Lay out the lines of the material as a JSON list of strings, one string per line, starting with the line that contains "The height and width of the screenshot is (900, 1080)." and going on through the end of the material, leaving out any blank lines.

Items from a dataset
= = = = =

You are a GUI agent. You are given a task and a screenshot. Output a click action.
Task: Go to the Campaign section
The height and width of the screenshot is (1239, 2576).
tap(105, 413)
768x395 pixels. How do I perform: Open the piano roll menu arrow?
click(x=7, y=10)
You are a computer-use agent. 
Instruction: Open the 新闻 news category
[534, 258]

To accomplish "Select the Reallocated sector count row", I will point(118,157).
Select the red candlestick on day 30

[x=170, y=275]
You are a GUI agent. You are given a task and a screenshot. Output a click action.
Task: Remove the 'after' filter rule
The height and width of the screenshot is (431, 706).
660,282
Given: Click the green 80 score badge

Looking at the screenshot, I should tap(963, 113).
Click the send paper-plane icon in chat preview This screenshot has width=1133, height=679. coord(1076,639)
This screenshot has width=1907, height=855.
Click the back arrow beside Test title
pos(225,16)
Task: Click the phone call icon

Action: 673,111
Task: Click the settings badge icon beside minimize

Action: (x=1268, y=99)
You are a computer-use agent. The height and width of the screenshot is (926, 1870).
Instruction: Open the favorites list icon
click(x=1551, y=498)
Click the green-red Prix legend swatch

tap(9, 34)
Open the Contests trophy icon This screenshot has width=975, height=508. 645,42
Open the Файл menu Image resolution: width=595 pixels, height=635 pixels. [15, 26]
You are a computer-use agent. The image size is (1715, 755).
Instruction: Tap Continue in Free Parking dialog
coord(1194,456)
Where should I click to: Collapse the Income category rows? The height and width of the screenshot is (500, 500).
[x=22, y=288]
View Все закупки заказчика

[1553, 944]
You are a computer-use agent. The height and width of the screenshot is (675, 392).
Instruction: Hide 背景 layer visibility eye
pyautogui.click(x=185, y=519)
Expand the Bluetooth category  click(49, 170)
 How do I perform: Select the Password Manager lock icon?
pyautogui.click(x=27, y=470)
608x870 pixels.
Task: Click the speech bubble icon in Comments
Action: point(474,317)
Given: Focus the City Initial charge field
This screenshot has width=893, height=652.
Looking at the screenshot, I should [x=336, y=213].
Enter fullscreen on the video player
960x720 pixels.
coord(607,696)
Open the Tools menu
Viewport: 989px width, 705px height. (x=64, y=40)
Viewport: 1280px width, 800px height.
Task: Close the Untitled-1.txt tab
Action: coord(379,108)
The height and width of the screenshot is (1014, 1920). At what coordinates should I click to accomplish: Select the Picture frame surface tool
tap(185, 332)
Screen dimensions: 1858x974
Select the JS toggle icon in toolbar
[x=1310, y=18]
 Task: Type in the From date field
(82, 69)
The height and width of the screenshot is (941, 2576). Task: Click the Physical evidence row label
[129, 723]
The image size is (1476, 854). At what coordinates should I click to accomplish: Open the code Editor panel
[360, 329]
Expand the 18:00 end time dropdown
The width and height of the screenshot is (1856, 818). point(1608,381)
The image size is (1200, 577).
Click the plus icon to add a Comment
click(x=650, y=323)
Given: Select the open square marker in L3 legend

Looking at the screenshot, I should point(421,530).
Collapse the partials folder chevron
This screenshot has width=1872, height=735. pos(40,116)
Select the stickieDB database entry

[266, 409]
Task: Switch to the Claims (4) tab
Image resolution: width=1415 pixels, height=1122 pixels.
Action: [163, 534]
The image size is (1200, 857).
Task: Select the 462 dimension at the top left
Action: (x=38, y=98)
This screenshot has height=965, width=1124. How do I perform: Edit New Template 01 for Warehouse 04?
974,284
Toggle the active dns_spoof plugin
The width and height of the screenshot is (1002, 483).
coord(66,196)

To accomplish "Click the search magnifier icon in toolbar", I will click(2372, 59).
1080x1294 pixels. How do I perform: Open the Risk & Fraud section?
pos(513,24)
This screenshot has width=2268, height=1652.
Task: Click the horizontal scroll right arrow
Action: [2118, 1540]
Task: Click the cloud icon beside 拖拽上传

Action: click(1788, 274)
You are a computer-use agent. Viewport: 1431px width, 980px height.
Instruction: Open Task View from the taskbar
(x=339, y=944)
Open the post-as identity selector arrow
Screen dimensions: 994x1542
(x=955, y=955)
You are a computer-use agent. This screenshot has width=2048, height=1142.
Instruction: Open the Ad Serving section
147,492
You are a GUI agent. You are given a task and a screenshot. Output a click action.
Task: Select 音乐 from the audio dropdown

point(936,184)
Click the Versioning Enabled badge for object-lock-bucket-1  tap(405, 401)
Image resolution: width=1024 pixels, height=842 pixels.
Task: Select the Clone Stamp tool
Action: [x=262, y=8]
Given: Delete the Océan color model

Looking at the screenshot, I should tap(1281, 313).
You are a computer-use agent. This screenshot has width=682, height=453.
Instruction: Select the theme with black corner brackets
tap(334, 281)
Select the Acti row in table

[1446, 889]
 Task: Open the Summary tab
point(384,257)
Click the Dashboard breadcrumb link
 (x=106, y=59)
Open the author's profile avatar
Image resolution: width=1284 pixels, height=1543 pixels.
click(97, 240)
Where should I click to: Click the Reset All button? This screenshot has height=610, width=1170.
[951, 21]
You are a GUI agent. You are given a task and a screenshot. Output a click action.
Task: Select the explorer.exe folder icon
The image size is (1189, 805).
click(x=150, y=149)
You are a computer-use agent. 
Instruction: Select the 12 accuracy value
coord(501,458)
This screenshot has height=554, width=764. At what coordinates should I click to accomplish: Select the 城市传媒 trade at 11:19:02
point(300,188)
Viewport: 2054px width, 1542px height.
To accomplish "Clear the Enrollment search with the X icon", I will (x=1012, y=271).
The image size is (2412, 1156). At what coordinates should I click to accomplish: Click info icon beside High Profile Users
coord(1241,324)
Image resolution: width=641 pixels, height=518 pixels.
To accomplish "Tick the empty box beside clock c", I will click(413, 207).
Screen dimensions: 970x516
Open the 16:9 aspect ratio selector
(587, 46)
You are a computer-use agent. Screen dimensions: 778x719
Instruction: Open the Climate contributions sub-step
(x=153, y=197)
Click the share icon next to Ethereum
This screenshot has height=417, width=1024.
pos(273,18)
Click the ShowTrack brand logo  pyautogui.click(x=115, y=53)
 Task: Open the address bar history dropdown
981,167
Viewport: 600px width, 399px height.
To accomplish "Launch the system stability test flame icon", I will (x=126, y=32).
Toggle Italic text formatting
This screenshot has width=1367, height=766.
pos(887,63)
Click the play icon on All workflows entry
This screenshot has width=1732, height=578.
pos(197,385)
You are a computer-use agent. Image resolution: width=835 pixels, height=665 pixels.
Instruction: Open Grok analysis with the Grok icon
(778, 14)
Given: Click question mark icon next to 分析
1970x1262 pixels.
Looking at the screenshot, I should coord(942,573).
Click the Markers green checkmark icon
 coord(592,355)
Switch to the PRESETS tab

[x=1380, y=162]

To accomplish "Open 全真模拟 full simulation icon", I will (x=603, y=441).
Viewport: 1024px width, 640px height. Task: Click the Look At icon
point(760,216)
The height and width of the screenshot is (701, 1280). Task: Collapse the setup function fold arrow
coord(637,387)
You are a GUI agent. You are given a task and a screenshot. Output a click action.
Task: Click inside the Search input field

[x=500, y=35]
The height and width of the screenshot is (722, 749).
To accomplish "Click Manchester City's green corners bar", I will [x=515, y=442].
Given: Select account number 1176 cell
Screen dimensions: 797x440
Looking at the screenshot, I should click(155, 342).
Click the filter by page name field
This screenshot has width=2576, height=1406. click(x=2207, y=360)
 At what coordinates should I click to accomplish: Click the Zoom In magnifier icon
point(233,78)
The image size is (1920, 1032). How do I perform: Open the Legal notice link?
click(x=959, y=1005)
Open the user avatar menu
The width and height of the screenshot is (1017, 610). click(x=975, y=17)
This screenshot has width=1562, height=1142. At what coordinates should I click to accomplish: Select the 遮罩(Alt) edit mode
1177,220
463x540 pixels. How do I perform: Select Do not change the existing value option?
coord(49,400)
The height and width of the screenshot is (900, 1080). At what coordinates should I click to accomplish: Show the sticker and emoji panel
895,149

= = = = =

> **SOLUTION FOR THIS TASK**
[
  "The height and width of the screenshot is (900, 1080). At what coordinates should I click to accomplish: Show the sticker and emoji panel",
  "895,149"
]